Crushed and fried: ductile rupture at depth due to grain size reduction and shear heating

Since their discovery in 1928, deep earthquakes have been the subject of extensive research to unravel their nucleation and rupture mechanisms. Due to the elevated pressures and temperatures at depths below 50 km, brittle failure becomes less likely and ductile deformation is favored. To date, there is no consensus on the mechanisms resulting in deep earthquake generation. Three main mechanisms (dehydration embrittlement, transformational faulting and thermal runaway) have been proposed to cause deep earthquakes, but neither of them has been sufficiently quantified to yield a definite answer under which conditions they are active.
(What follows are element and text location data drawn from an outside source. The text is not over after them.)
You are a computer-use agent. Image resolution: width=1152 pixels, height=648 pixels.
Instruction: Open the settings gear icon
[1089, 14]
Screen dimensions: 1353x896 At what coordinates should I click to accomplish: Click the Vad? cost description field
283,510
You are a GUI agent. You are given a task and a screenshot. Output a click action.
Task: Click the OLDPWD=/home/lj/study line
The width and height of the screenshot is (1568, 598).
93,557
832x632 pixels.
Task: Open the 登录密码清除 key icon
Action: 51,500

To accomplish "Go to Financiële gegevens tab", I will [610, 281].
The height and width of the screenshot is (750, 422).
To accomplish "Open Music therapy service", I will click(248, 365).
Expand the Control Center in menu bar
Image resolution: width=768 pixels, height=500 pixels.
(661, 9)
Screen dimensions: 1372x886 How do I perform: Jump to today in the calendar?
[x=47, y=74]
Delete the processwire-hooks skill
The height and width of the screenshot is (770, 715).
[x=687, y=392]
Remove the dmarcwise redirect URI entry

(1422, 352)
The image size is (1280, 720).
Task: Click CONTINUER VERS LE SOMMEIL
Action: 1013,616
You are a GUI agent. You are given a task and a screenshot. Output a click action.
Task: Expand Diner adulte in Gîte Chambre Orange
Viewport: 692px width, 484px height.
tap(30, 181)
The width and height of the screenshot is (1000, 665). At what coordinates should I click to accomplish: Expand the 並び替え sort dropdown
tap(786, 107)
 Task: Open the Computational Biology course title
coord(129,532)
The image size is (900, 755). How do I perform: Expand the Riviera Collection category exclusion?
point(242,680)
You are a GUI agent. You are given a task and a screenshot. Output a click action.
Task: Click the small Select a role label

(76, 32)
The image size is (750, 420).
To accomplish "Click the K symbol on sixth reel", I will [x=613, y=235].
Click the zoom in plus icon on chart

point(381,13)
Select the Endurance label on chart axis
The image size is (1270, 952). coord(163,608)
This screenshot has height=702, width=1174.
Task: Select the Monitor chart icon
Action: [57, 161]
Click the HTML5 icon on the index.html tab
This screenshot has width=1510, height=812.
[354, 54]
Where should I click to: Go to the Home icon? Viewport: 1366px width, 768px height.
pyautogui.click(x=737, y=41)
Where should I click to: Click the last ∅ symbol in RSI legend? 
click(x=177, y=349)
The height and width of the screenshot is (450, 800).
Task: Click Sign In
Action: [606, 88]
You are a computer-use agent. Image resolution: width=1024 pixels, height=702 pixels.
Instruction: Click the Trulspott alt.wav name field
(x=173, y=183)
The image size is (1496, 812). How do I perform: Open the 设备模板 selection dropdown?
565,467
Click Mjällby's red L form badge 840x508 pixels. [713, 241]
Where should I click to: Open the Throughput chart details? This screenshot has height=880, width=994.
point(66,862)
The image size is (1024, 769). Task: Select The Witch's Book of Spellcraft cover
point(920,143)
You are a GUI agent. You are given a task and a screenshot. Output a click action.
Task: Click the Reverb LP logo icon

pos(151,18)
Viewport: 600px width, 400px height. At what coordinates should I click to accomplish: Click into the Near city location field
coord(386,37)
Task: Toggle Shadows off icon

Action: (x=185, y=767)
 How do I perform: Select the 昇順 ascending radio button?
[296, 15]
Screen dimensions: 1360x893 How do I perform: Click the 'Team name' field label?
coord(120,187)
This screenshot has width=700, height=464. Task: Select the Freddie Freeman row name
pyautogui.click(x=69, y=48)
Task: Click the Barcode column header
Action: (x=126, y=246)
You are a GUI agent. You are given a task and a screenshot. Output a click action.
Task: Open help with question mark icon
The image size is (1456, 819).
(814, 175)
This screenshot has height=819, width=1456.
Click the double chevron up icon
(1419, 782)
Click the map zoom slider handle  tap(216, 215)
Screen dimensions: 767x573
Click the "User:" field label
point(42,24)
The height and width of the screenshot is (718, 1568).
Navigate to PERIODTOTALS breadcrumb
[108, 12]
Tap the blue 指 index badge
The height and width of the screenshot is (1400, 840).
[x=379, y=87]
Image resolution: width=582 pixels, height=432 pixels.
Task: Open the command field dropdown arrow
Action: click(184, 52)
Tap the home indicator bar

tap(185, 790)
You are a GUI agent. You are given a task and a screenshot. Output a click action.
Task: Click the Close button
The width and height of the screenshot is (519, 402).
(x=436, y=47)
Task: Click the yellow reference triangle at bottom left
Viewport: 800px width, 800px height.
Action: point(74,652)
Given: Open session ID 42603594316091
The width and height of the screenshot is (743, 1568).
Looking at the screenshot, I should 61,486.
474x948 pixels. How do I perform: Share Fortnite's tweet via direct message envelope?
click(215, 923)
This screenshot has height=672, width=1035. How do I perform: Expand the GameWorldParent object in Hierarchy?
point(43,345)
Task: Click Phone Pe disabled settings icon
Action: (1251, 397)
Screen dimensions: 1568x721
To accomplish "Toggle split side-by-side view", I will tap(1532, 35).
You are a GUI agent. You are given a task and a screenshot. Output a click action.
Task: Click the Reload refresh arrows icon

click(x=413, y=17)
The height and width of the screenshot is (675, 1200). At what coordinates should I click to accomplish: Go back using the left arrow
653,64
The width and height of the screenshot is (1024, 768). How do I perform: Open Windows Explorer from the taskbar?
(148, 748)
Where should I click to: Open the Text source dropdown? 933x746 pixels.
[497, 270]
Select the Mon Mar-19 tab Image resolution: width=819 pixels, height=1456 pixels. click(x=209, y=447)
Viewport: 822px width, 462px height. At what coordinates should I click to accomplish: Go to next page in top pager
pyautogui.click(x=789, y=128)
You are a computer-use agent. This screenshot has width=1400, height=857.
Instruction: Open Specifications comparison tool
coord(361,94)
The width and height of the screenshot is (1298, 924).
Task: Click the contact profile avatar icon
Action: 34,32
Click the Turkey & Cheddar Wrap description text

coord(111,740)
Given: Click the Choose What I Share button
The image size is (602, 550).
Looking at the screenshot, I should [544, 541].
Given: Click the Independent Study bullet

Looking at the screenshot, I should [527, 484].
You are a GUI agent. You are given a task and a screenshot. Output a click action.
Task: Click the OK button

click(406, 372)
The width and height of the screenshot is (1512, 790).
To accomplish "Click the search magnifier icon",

Here, we explore the feasibility of the thermal runaway hypothesis using 1D and 2D thermo-mechanical models. In particular, we investigate the impact of grain size reduction in conjunction with shear heating to see whether grain size reduction and shear heating are competitive mechanisms (which would prevent thermal runaway) or whether they are collaborative. Our results show that the combination of both mechanisms facilitates thermal runaway and significantly reduces the stress required for the occurrence of thermal runaway. We then investigate whether this combined failure mechanism may explain the seismicity observed in regions of detaching lithosphere, such as the Hindu Kush and the Vrancea earthquake nests.